## TASK
Every line in the listing that holds "Should" counts once; state the total and nothing more.

## MATERIAL TO PROCESS
■ ■ ■ ■ ■
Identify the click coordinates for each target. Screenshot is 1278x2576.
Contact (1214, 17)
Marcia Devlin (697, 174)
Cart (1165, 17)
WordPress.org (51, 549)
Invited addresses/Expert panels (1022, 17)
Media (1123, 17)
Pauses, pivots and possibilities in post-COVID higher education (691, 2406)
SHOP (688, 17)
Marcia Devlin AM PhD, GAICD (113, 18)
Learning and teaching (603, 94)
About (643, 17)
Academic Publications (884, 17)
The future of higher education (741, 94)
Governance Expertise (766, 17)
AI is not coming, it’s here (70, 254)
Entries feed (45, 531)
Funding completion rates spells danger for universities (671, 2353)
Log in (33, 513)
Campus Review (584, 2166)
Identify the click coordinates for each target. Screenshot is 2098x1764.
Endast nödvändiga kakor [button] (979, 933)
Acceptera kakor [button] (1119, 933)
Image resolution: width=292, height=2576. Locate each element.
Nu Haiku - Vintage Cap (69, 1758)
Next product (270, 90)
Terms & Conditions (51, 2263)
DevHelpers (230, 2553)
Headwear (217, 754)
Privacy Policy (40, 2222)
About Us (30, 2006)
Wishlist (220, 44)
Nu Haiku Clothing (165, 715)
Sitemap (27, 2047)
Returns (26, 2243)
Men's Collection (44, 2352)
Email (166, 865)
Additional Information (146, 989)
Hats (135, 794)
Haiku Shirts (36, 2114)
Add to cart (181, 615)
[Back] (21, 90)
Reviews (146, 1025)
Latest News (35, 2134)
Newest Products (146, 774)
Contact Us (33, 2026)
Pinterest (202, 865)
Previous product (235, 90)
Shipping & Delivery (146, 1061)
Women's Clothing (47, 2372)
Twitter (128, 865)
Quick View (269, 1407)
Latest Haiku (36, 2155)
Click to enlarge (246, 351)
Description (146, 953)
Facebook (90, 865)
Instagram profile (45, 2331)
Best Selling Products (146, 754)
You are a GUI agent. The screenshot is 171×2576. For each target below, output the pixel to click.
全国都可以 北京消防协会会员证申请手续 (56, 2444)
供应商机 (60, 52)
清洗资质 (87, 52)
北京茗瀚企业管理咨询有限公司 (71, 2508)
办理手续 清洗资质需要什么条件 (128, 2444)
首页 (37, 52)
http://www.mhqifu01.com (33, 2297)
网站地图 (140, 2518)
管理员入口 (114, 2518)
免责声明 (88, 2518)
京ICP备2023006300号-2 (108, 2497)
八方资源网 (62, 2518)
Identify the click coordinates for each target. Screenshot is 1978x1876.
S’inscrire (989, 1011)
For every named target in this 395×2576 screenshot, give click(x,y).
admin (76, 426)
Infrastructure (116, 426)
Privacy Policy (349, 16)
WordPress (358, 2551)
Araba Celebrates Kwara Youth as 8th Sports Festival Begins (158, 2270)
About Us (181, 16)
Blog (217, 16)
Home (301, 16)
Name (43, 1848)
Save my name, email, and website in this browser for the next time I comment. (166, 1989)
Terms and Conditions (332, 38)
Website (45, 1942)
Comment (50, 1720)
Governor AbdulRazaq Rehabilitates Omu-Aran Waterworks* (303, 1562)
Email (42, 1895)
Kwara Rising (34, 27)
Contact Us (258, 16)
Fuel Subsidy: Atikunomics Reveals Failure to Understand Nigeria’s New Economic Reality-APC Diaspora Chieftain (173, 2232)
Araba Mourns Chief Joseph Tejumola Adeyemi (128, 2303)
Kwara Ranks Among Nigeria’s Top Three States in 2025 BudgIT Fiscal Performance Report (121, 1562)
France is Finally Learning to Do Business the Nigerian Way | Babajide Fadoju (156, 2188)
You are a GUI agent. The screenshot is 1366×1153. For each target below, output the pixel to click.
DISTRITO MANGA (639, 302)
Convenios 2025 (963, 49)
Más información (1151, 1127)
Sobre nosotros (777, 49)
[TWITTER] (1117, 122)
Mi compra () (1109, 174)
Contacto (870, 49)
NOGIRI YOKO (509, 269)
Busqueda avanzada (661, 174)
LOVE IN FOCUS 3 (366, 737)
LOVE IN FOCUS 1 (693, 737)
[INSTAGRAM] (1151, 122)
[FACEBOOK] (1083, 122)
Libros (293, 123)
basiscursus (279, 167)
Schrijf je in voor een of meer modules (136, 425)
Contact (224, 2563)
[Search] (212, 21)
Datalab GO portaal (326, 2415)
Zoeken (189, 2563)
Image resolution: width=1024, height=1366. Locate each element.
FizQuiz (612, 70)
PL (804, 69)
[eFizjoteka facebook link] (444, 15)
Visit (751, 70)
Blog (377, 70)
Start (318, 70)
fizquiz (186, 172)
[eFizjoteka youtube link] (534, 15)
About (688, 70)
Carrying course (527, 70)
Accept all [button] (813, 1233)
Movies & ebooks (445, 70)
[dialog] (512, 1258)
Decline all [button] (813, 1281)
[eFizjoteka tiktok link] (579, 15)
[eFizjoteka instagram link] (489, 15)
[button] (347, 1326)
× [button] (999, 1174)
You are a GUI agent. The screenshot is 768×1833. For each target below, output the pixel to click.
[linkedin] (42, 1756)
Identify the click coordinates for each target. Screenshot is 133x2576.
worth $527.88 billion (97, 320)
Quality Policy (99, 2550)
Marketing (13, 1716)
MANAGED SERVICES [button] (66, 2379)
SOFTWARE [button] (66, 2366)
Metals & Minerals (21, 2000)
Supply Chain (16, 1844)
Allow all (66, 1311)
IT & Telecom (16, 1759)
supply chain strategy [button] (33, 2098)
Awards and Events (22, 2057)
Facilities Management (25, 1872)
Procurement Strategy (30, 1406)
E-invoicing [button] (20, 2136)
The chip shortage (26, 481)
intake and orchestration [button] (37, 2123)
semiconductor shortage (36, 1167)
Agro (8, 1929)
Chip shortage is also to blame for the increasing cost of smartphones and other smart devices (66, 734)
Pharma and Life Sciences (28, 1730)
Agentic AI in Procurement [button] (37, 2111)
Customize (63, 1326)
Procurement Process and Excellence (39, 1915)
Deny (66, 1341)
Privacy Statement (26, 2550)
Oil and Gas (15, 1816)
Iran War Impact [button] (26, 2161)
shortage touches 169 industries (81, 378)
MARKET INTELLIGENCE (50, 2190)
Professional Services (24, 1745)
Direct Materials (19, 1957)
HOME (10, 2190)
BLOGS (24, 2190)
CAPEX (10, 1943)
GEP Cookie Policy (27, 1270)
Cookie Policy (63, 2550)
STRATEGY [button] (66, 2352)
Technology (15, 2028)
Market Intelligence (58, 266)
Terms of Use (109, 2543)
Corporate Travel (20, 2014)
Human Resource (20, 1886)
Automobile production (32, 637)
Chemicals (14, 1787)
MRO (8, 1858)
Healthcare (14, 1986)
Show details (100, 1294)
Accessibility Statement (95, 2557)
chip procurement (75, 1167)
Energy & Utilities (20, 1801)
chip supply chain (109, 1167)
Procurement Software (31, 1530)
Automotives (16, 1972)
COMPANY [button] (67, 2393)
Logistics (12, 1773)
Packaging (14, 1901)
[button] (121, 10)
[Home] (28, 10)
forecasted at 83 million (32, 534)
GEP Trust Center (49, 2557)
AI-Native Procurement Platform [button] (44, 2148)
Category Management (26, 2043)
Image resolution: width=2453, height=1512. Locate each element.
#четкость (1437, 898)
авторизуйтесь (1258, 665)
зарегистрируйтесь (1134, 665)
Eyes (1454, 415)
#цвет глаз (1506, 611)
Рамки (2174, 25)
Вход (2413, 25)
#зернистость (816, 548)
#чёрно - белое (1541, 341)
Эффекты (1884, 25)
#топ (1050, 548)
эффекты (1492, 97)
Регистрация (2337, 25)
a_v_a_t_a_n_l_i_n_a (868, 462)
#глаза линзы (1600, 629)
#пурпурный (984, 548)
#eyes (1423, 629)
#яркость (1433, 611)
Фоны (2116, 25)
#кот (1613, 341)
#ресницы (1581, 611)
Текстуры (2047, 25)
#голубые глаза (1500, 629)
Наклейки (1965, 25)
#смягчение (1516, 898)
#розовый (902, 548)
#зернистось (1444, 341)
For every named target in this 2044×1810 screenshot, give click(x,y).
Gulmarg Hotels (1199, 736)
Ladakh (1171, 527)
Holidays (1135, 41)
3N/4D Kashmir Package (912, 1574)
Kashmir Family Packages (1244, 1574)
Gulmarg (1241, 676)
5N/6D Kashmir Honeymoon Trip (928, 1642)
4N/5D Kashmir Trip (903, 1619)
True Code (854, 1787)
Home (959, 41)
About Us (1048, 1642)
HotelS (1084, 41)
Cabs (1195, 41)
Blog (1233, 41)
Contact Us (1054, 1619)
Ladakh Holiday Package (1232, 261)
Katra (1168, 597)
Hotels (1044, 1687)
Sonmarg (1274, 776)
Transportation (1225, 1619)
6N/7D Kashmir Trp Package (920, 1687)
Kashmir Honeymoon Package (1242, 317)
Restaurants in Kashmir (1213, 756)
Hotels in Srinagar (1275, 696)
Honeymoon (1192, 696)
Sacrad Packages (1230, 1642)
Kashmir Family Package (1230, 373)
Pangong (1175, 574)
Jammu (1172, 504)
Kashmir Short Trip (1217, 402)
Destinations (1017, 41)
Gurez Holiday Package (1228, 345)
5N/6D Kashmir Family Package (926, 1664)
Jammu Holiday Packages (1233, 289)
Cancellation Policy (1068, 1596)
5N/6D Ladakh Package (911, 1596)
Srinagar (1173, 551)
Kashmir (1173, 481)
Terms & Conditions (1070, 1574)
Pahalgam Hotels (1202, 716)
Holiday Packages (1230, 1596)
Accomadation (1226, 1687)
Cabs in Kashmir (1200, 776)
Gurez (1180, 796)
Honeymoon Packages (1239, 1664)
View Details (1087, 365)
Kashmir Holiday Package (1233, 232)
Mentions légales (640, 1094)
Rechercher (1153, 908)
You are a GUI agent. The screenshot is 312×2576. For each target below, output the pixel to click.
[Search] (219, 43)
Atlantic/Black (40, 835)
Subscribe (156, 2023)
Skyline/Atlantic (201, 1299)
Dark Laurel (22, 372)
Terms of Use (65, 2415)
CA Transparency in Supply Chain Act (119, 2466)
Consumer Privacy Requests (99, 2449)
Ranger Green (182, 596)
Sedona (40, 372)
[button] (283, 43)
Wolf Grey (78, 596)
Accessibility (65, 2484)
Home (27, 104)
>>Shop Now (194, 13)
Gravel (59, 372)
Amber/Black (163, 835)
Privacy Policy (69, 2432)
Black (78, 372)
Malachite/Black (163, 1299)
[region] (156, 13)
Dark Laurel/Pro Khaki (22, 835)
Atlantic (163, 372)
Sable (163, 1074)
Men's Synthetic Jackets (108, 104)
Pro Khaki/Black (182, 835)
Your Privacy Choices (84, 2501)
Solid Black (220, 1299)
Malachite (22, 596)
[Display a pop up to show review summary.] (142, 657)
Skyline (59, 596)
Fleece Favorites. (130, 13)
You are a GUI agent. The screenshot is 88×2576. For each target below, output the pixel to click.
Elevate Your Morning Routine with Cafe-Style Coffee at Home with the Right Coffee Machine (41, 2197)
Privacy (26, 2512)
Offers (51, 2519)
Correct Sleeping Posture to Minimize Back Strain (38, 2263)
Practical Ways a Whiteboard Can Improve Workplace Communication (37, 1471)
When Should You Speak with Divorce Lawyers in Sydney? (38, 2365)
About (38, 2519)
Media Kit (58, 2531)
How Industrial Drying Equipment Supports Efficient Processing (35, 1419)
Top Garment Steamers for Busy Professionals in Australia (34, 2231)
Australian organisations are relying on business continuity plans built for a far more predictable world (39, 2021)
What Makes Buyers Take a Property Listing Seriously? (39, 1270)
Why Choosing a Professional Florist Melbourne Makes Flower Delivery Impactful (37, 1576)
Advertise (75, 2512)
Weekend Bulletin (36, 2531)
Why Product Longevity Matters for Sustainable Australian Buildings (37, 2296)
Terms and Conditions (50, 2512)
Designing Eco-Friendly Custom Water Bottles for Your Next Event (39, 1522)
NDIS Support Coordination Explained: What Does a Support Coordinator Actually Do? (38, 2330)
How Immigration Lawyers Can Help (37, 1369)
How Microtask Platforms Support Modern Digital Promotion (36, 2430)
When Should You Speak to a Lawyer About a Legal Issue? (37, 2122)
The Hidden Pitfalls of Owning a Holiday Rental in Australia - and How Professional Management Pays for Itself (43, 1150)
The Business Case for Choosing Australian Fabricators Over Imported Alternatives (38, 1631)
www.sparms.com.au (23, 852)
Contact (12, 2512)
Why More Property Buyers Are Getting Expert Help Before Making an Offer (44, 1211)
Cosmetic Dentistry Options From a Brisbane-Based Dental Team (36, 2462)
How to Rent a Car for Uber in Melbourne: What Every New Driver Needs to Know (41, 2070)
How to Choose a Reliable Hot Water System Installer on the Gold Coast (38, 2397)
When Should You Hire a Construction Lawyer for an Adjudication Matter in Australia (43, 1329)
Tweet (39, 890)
■ ■ ■ ■ ■
## RESPONSE AREA
3